Interestingly, even as Iran was retaliating against the travel ban, some officials made a point of saying that American companies were nonetheless still welcome to invest in the Iranian oil industry or to otherwise do business with the Islamic Republic. A sale of nearly 100 commercial aircraft is still expected to go forward between Iran and the Seattle-based manufacturer Boeing, although some in the US government are opposed to such exchanges and may still try to obstruct the sale.

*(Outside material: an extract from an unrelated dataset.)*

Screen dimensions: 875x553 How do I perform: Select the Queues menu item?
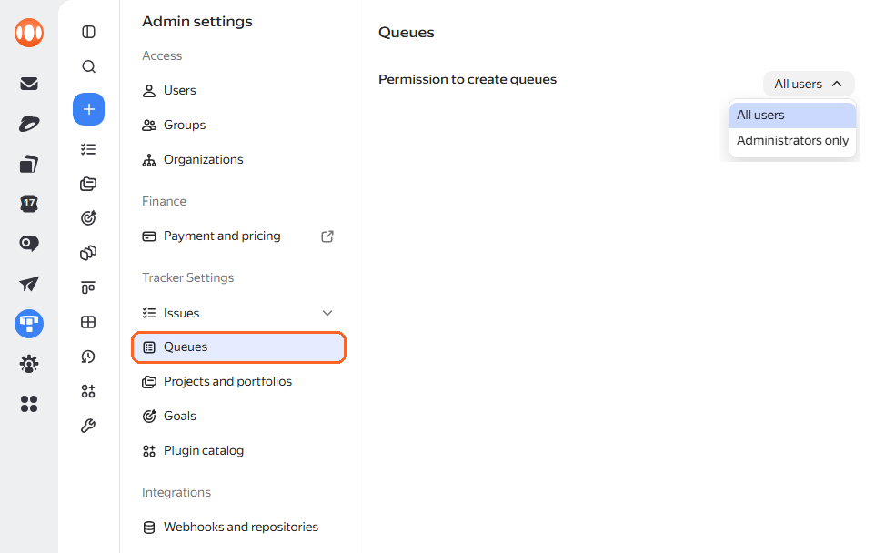point(239,347)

But regardless of the status of prospective American investment in Iran, the greatest effects of the nuclear deal involve companies from elsewhere in the West, many of which have tentatively pursued opportunities since the implementation of the agreement in January of last year. Market Realist reported on Thursday that Iranian oil officials were still insisting that Western energy companies were interested in such investments. However, other reports suggest that the many such companies are retreating from nascent plans, out of fear that the renewed animosity between Iran and the US will give rise to expanded sanctions enforcement and other barriers to trade.

This claim was seemingly backed up by Reuters, at least where the French energy giant Total is concerned. The report noted that the company is planning to give a final decision this summer on a prospective two billion dollar gas project investment. But the decision remains up in the air, and Total indicates that the greatest determining factor will be whether the US renews the sanctions relief that was put in place for 18 months under the nuclear deal, pending reauthorization.

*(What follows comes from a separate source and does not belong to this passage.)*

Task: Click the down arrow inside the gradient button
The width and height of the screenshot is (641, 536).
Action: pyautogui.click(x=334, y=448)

The situation faced by Total is probably shared by the vast majority of prospective Western investors. Their near-future relationships with the Islamic Republic, then, will depend on how effectively the other six parties to the nuclear agreement can defend against pressure from the new presidential administration in the US. While campaigning for office, President Trump repeatedly referred to the Joint Comprehensive Plan of Action as the worst deal ever negotiated. He also promised to change its terms, though following through on such a promise would require building consensus among Britain, France, Germany, and – what’s more difficult – Russia and China.

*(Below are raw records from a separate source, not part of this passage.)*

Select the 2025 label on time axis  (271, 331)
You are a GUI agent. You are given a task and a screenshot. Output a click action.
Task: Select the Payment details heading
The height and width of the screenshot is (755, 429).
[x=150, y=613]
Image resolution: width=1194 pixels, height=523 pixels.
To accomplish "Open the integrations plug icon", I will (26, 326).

After Trump’s victory, there was some discussion of the possibility of his supposed relationship with Russia being an asset in convincing it to scale back existing levels of support for Iran. So far, though, this has not happened, and during a visit on Wednesday to Moscow, Iranian Deputy Foreign Minister Abbas Araqchi specifically praised the Russians for their defense of the JCPOA, according to IFP News.

In this sense, Iran’s retention of friendly relations with Moscow could be instrumental in the retention of its burgeoning business relationships with the Eurozone. But at the same time, Iran’s Eastern alliances are also potential sources of both military and economic leverage in the event that its relations with the West continue to break down. This is a fact that the Trump administration has arguably begun to shine light upon, as evidenced by a Washington Times report describing how some of the administration’s sanctions on Iran’s ballistic missiles were directed against Chinese nationals, and possibly also a Chinese front company.

This report of Chinese involvement in the Iranian ballistic missile program is backed up by earlier documents including a 2009 State Department cable that said, “Chinese firms over the past year have offered or sold [Missile Technology Control Regime]-controlled and non-annex items to ballistic missile-related entities in foreign countries, including Iran.” And while this quotation says nothing of the involvement of the Chinese state structure, there have been increasing signs of Iranian-Chinese alliance in the subsequent years, including joint military drills in the Persian Gulf.

Meanwhile, Iranian economic exchanges with the Chinese have expanded as well, and have come to include other mutual partners in the region. On Thursday, the Times of Islamabad reported that the Iranian consul in Pakistan had expressed renewed interest in what’s known as the China-Pakistan Economic Corridor. Meanwhile, Reuters reported that Iran had reached out to some of its traditional Arab adversaries in the Persian Gulf region, and had received a warm reception, even if a tentative one, from the government of Kuwait.

While Arab cooperation would be more difficult to obtain for Iran and would come with attendant risks related to the traditional relationship between those countries and the US, all of this represents opportunities for Iran to seek economic leverage elsewhere in the event that the Trump administration slows or halts Western investment. Thus, these other areas of Western influence will be areas that the administration will likely have to address after the fact.